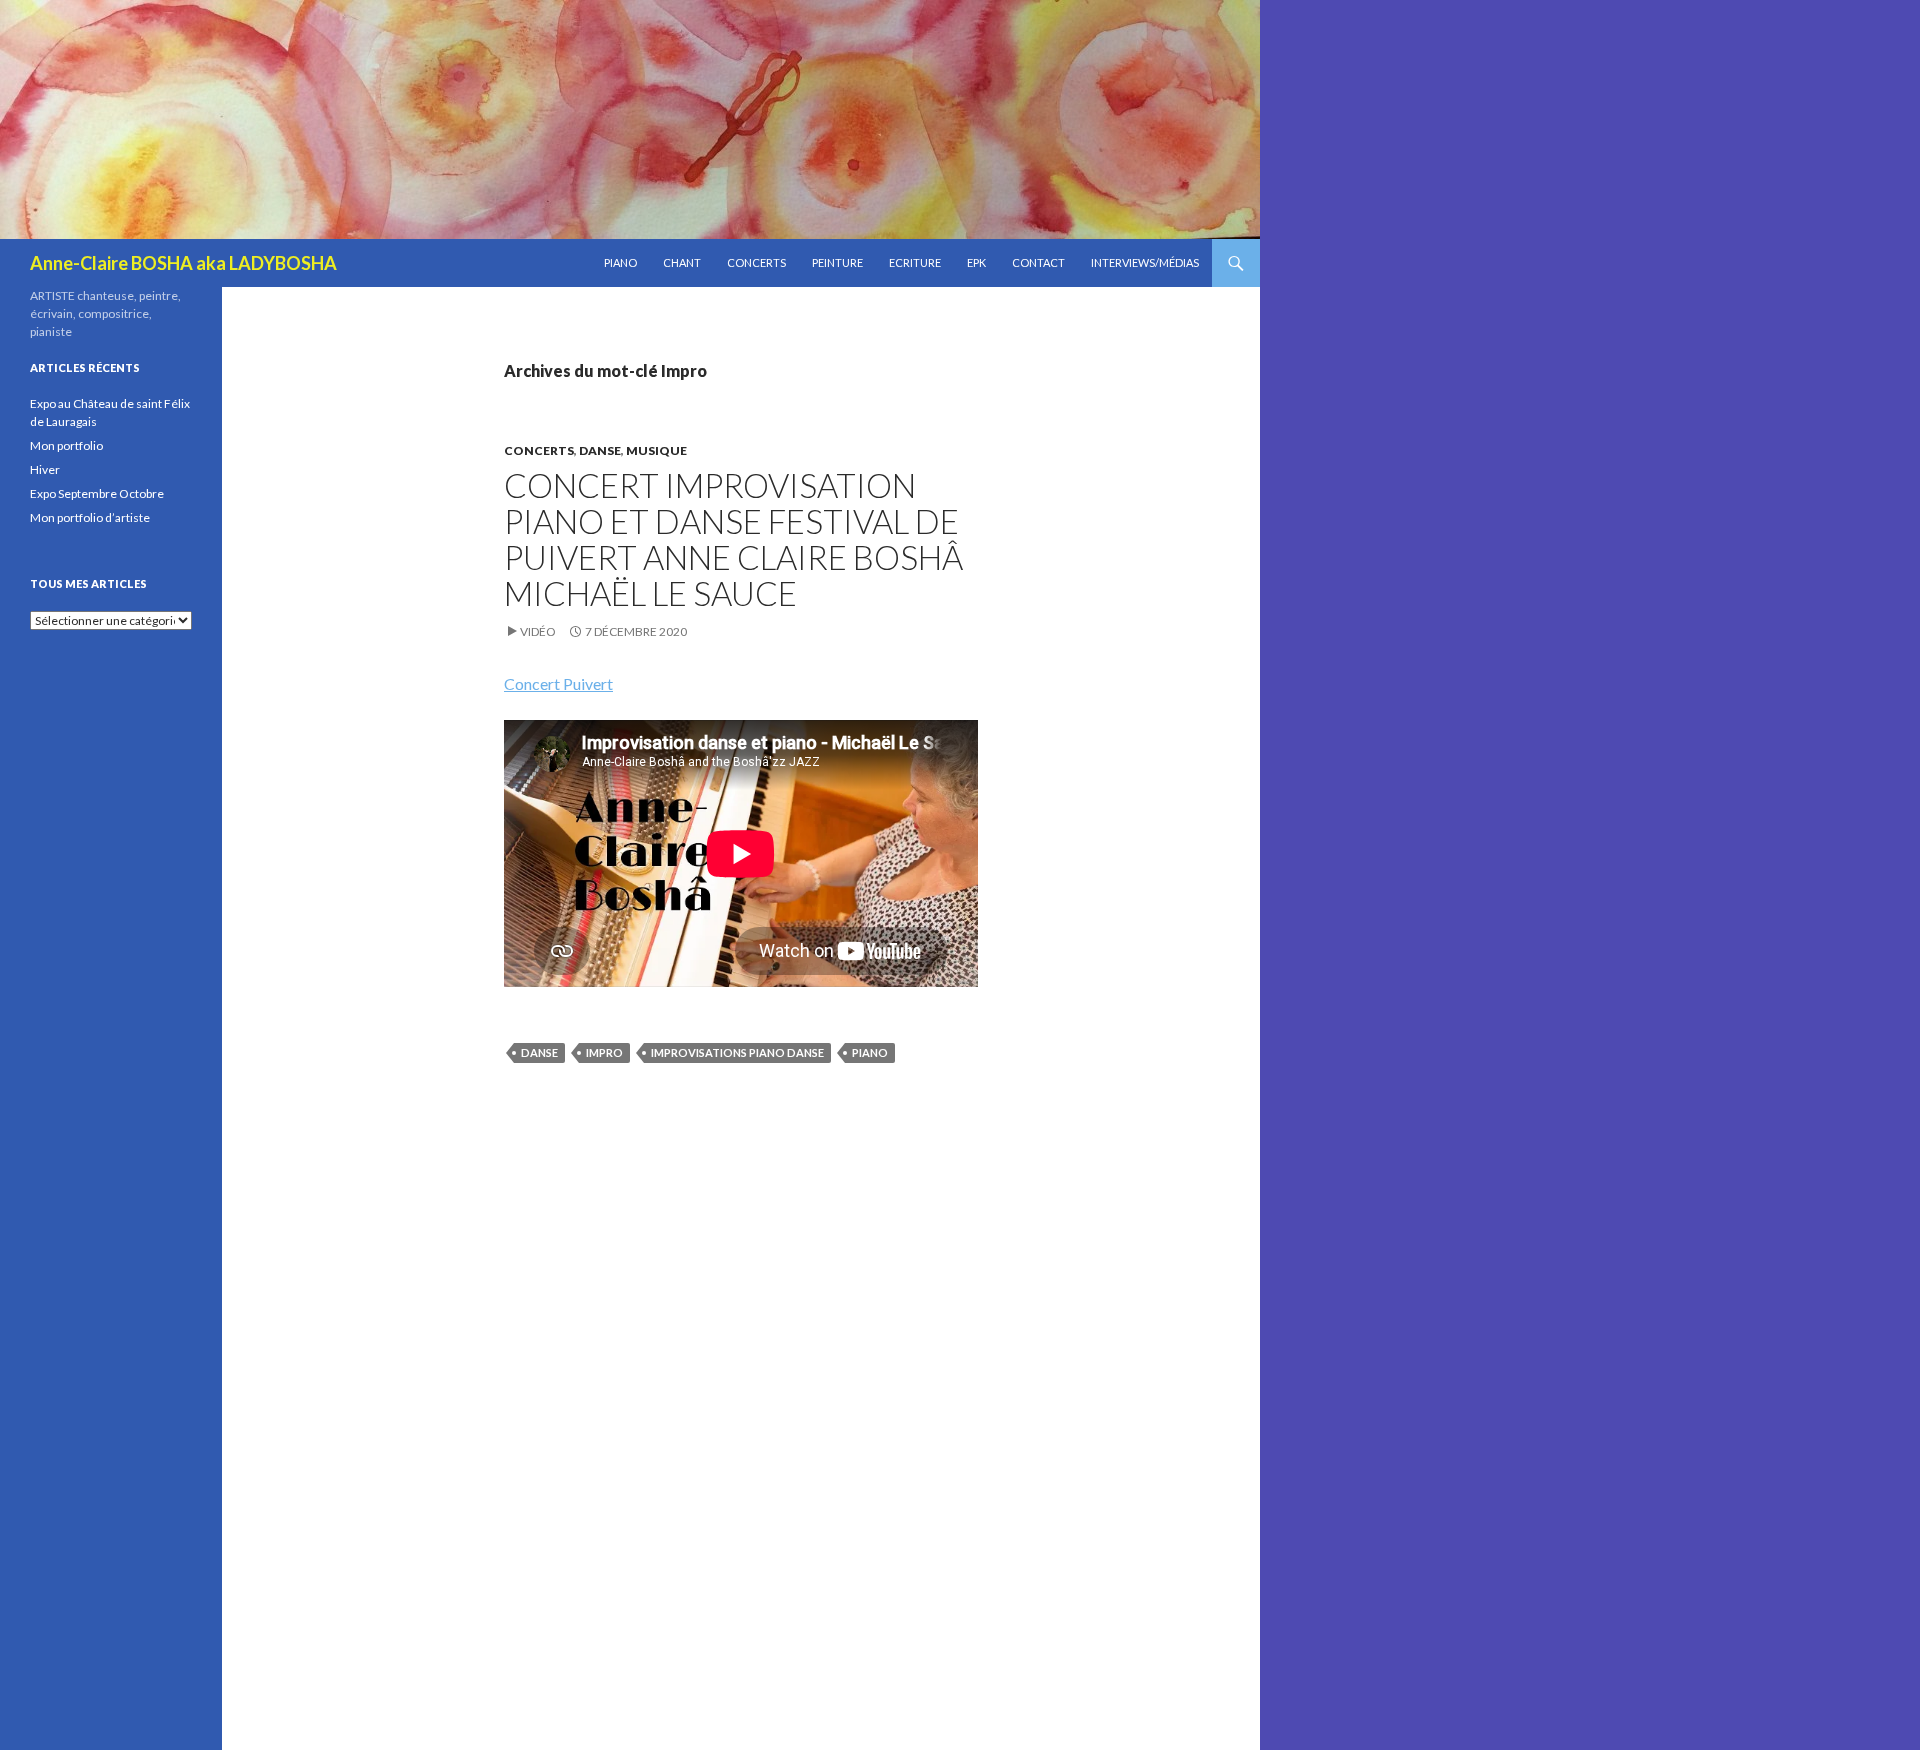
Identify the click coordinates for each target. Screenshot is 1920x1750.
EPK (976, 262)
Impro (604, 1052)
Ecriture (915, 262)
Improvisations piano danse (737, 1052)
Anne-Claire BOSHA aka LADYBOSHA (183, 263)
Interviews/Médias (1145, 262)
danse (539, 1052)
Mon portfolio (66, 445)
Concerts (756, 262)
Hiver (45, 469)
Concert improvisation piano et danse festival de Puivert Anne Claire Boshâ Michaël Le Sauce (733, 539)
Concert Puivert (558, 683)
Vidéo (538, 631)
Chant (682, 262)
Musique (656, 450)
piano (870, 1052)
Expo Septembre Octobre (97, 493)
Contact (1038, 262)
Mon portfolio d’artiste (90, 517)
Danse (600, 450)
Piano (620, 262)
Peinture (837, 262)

## Action item
Extract all lines from the data in which "portfolio" is found.

## Reply to the exercise
Mon portfolio (66, 445)
Mon portfolio d’artiste (90, 517)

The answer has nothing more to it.